Mr. Colom is the Founder and Chairman of the Colom Foundation and is the owner/President of the Genesis group of companies, which include: Genesis Press, Genesis Real Estate, and Genesis Leasing Company. Mr. Colom lives with his wife, Dorothy, in Columbus, Mississippi.
James W. Parkinson is a lawyer, author and businessman. He is a long-time supporter of the Republican Party, both on a national and local level. Mr. Parkinson has served on the board of the Lincoln Club of the Coachella Valley -- California -- as well as the founding Chairman of the Republican Trial Lawyer Caucus of the American Association for Justice. Mr. Parkinson has supported numerous Republicans for the United States Senate and the United States House of Representatives, including but not limited to Senator Orrin G. Hatch of Utah and Congressman Duncan Hunter of California. Mr. Parkinson established the Orrin G. Hatch Distinguished Trial Lawyer Lecture Series at Mr. Parkinson's Alma Mater, Brigham Young University, and has served as its Chairman for the past five years.

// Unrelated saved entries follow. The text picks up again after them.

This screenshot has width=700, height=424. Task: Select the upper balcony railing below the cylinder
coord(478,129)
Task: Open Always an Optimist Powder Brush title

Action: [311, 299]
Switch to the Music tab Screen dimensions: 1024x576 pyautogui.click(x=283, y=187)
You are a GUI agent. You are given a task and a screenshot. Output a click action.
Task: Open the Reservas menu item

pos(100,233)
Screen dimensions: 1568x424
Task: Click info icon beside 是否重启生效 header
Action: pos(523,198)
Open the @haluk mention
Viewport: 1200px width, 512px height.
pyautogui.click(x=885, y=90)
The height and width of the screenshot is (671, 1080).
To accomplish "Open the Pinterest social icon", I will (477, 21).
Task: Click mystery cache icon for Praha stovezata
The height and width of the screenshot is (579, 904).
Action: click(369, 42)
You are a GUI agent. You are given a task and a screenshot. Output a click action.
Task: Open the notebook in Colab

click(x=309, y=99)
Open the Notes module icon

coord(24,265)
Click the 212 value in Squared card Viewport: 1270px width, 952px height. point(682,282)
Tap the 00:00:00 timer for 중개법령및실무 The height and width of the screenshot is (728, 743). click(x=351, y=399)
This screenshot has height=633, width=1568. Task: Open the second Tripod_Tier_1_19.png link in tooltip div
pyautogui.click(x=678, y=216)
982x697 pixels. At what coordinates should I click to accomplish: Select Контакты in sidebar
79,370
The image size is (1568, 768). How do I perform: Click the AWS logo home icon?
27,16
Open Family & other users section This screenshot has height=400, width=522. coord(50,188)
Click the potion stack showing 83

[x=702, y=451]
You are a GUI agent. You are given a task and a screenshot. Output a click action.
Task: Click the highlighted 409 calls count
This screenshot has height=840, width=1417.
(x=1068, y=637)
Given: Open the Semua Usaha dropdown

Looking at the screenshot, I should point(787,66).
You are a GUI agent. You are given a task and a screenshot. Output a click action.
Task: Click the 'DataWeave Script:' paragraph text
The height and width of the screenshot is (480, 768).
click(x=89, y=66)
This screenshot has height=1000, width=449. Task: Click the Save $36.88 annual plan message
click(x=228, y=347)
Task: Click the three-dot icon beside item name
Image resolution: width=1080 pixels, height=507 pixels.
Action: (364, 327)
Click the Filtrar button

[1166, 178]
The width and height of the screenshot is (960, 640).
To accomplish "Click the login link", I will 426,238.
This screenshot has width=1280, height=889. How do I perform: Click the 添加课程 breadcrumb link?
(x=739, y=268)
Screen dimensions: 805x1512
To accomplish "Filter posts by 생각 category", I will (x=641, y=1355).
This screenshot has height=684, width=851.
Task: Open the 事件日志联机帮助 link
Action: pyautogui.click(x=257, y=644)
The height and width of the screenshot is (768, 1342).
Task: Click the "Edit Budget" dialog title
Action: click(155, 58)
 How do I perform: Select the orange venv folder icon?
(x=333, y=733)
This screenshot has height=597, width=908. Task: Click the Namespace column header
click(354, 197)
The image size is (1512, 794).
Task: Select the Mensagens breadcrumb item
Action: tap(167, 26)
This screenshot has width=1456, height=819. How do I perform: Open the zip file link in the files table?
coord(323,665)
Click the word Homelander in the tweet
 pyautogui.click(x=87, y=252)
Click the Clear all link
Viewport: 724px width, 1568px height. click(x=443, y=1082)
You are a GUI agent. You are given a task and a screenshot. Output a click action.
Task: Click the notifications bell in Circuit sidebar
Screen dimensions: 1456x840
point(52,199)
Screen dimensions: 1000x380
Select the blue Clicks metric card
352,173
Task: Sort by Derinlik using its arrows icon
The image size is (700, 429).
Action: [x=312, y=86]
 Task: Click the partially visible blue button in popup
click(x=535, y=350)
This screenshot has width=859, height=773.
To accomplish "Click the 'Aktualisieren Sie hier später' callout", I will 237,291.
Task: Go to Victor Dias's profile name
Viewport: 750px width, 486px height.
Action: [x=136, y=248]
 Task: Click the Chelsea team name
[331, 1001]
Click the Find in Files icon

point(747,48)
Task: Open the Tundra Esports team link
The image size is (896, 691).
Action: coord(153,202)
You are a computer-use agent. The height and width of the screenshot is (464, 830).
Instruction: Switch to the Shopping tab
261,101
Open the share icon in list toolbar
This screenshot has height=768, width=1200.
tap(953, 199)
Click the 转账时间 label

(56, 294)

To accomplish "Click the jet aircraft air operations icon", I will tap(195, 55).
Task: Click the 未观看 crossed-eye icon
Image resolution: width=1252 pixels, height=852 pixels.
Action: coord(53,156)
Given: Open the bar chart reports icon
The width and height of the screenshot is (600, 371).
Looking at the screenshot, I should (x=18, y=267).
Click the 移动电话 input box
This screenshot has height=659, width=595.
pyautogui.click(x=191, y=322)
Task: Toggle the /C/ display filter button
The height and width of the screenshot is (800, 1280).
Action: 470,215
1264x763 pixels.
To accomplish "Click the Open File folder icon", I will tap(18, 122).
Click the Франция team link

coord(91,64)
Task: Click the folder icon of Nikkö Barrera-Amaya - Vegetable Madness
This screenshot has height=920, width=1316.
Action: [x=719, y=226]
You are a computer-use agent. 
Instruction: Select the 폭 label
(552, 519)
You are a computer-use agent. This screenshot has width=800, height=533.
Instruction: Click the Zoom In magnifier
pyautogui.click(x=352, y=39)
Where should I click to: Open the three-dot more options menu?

Mr. Parkinson is co-author of the book Soldier Slaves, Abandoned by the White House, Courts and Congress. That book tells the story of Mr. Parkinson's legal representation -- with others -- of American soldiers from World War II who were used as slave laborers by large private Japanese companies and the struggle of these men to obtain justice some sixty years later. Mr. Parkinson lives with his wife, Susan, in California.